** Listed records follows **
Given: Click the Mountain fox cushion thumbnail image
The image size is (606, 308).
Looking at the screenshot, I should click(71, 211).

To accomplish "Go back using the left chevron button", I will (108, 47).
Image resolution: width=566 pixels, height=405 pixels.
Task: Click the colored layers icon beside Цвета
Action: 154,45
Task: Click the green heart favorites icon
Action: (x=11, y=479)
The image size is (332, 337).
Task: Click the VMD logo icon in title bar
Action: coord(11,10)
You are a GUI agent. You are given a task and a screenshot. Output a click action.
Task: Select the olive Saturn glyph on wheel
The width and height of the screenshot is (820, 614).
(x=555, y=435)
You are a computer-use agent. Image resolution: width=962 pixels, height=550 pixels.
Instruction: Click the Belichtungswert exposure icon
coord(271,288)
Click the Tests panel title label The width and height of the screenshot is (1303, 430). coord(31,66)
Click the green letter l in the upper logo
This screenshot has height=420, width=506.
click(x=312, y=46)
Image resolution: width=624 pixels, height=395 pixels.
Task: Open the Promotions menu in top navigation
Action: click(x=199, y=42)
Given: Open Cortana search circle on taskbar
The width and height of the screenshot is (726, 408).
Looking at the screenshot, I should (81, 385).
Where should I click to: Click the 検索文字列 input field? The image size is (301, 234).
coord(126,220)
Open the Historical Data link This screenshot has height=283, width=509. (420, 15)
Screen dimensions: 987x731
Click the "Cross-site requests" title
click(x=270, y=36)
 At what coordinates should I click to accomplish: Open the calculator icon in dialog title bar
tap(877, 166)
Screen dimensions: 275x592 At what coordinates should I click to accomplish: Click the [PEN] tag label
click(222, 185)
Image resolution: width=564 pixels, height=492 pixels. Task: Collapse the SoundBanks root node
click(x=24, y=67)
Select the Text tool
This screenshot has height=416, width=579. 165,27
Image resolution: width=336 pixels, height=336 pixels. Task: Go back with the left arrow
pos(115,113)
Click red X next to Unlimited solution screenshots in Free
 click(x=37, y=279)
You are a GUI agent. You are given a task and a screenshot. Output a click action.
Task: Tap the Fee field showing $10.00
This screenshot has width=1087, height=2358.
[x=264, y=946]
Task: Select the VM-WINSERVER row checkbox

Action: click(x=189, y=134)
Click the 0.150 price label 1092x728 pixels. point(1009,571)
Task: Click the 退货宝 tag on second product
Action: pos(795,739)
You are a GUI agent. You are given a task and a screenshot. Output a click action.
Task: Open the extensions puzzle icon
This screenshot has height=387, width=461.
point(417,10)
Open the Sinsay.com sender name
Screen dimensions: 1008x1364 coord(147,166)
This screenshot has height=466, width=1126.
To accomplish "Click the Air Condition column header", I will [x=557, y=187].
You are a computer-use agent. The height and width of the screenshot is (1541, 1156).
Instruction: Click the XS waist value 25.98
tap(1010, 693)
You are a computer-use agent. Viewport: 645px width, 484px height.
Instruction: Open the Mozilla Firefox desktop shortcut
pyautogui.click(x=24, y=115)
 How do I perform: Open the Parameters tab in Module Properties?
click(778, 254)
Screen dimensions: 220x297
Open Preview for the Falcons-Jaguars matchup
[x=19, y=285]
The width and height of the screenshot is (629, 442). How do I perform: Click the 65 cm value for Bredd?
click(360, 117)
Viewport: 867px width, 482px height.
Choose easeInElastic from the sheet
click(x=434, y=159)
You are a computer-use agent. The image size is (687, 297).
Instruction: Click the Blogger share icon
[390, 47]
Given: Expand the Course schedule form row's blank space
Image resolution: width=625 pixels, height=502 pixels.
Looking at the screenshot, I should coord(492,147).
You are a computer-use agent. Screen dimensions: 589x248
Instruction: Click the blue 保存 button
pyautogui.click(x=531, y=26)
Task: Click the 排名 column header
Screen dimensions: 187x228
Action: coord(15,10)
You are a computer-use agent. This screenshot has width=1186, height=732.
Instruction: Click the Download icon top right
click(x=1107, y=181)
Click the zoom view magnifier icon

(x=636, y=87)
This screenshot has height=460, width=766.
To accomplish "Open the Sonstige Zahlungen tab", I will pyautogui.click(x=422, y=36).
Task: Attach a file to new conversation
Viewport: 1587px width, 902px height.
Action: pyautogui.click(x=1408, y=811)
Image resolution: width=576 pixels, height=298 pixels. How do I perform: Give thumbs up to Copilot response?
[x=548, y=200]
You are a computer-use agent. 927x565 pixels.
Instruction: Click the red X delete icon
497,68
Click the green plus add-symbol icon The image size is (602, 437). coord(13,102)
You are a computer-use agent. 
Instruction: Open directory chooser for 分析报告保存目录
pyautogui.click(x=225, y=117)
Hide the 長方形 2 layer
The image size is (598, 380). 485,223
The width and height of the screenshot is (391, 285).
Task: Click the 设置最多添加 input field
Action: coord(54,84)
** End of Listed records **
--- What this task involves ---
Each line that holds the word "header" should be extracted from the records.

--- Completed task ---
To accomplish "Click the Air Condition column header", I will [x=557, y=187].
Task: Click the 排名 column header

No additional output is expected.